PAGE:
____________
5. Practice silence.

The voice inside you only speaks when the world is quiet.





---


CONCLUSION: CAN YOU BE GOOD WITHOUT A RULEBOOK?


Yes.

In fact, it’s the only way to truly be good.


Because borrowed morality is about fear.

Unborrowed morality is about truth.


Borrowed morality performs goodness.

Unborrowed morality lives it.


When you stop acting good — and start being honest —

You will not need rulebooks.


Your conscience will become your compass.




---

---


HEALING DIALOGUE: UNBORROWED MORALITY — A VISITOR AT MADHUKAR’S HERMITAGE


(Set in Karnataka, at the forest hermitage of Madhukar, the scientist-turned-sage. A troubled young IAS officer visits him.)



---


Visitor:

Madhukar-ji… I’m not sure if I’ve come to the right place.

I have a strange problem.


Madhukar:

All problems are strange when the person is still pretending to be normal.

Speak.


Visitor:

I’ve spent my life doing everything “right.”

Cleared UPSC, follow the Constitution, pay my taxes, follow rituals, respect my elders.

But I feel… hollow.

Like none of it is mine.

Like I’m just wearing a uniform made of other people’s morals.


Madhukar:

And now the fabric itches?


Visitor:

Yes.

I recently punished a poor man for cutting trees in a restricted forest.

I followed the law.

But… the guilt has not left me.

He said, “Sir, my children are hungry.”

I had no answer.

I still don’t.


Madhukar (quietly):

So you followed the law… and violated your heart.

That’s what borrowed morality does.


Visitor:

But what’s the alternative?

If we all followed only our feelings, there would be chaos!


Madhukar:

Not if your feelings are honest.

Not if they are grounded in reality, not ego.


Tell me—when you were a child, and you saw another child fall, did you need a law to feel concern?


Visitor:

No… I just felt it.


Madhukar:

That is unborrowed morality.

It arises before society teaches fear.


But your schooling replaced that with rules, ranks, and rewards.

You were trained to be correct, not to be conscious.


Visitor (sits down, visibly disturbed):

Then what have I become?


Madhukar:

You became a machine for moral obedience.
____________
SOURCE MATERIAL:
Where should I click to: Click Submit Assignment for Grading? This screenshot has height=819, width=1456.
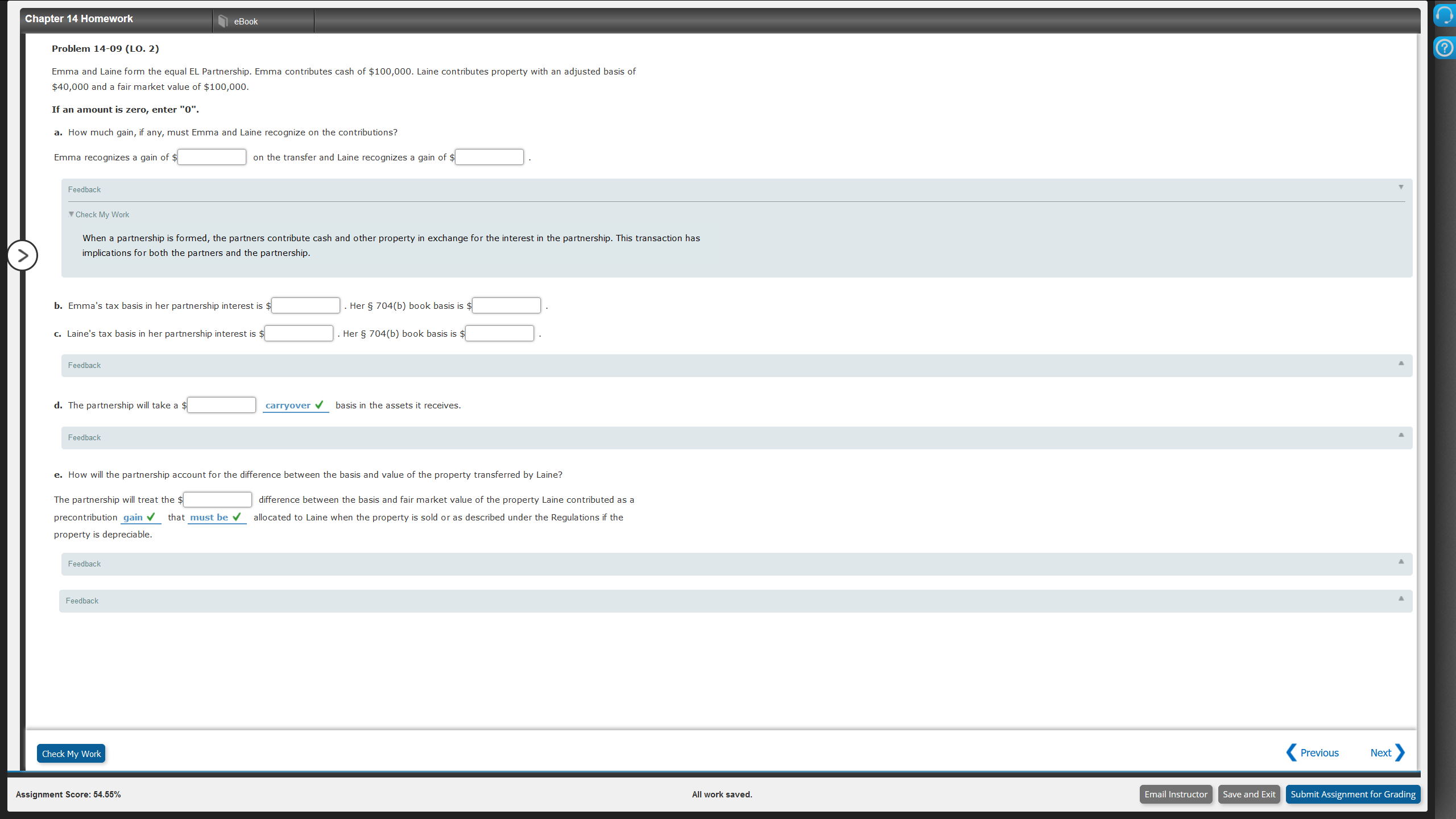pos(1352,795)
____________
EXERCISE AIM: In the text on unborrowed morality, what offense did the visitor punish a poor man for? The data are not needed for this.

THE REPLY: Cutting trees in a restricted forest.